Macquarie Park Cemetery Celebrates 100 Years of Caring

On 20 April 2022, Macquarie Park Cemetery and Crematorium marked a century passed since its first burial took place.

Well known for its serene and picturesque parkland gardens, Macquarie Park has grown to become the largest cemetery on Sydney’s North Shore, spanning 59 hectares of Crown land.

Following European settlement in the late eighteenth century, much of the area was gradually developed for farms and housing, leading to rapid population growth. Press articles of the day reveal a growing demand in the late 1800s for a general cemetery in the northern suburbs.

On 9 July 1902, Northern Suburbs General Cemetery was dedicated. The name changed in 2004 when a new crematorium and chapels were established on the Delhi Road site.

It would be another two decades after dedication before the first burial took place, Henry Mashman’s, on 20 April 1922. An English immigrant, Henry trained as a potter at Doulton’s Lambeth works (Royal Doulton). Arriving in Australia in 1883 with his brother William, the duo initially partnered with potter James Sandison at Willoughby (now Chatswood), Sydney, in 1885, establishing a pottery manufacturing business, Mashman Bros Victoria Pottery, on the same site from 1888. After making a renowned range of ‘Regal Art Ware’ in the 1930s, and supplying utility wares during WWII, Mashman Bros merged with Royal Doulton in 1957.

The cemetery’s location which borders Lane Cove River and National Park was originally native bushland. The traditional custodians of the land, the Darug Wallamatta People, had a deep sense of belonging with these ancient and sacred lands. This connection endures today, with acknowledgement and respect given to the traditional custodians, past, present and emerging.

Numerous prominent and historical figures, many who lived on the North Shore, are interred at Macquarie Park. Among the most notable are Sir Robert John Kerr (Governor General), William Morris ‘Billy’ Hughes and Bob Hawke (Prime Ministers), suffragette Adela Pankhurst, novelist Ethel Turner (Seven Little Australians), and celebrated entertainers Lottie Lyell, Johnny O’Keefe, Don Lane and Rob Guest.
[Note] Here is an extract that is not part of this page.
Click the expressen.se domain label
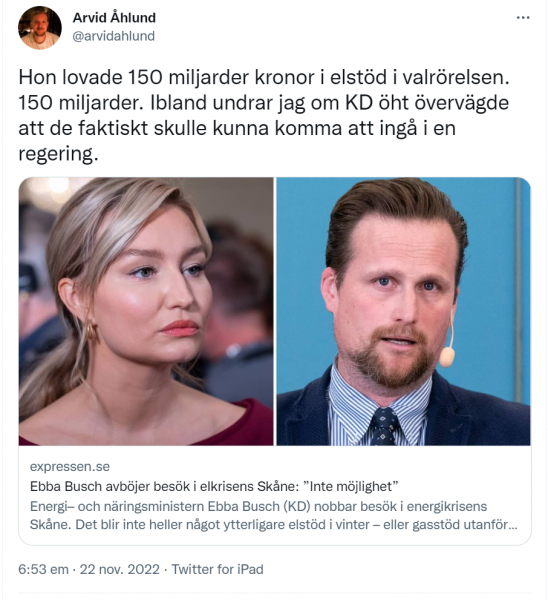This screenshot has width=548, height=600. tap(70, 466)
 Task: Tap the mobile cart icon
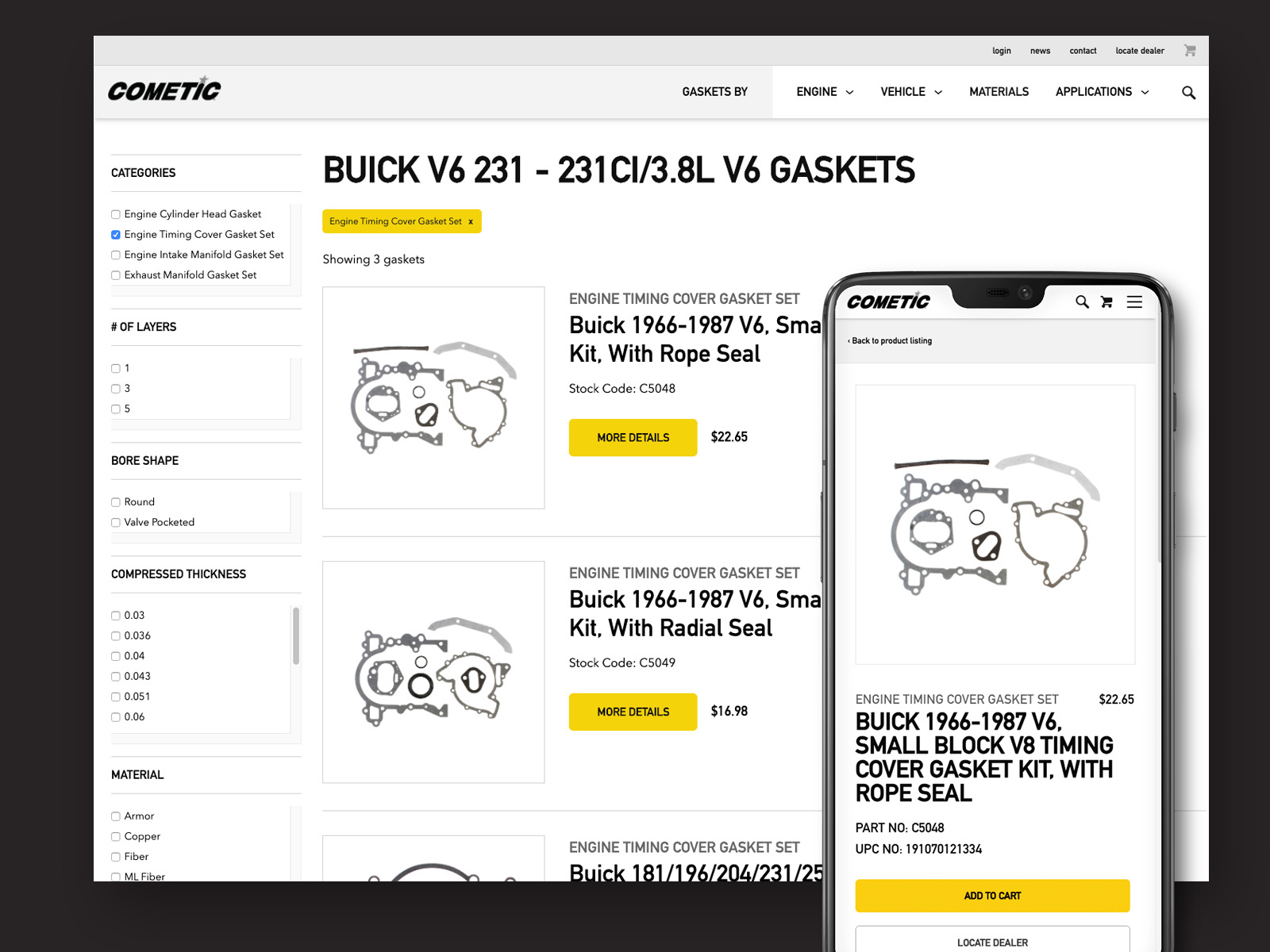(x=1106, y=301)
Over the years, steady growth and development enabled Northern Cemeteries, the site’s Crown Land Manager overseeing operations, to continue its commitment to always care for and serve its community in all its diversity.

Macquarie Park’s many burial grounds and gardens, and varied interment and ash memorial options and services, now cater for growing and diverse individual, cultural, and religious needs.

Innovation has played its part in responding to changing community needs and expectations. Introduced a decade ago, live web streaming of memorial services proved invaluable in helping to connect families amid COVID restrictions.

And in a first for NSW, Living Legacy Trees were recently introduced as an everlasting and environmentally sensitive memorialisation option, providing a green and clean alternative for scattering the ashes of loved ones.

Macquarie Park’s 2022 Centenary, and 120 year milestone since dedication, reflect a strong history of service and an abiding commitment to connecting and caring across the past, present and into the future.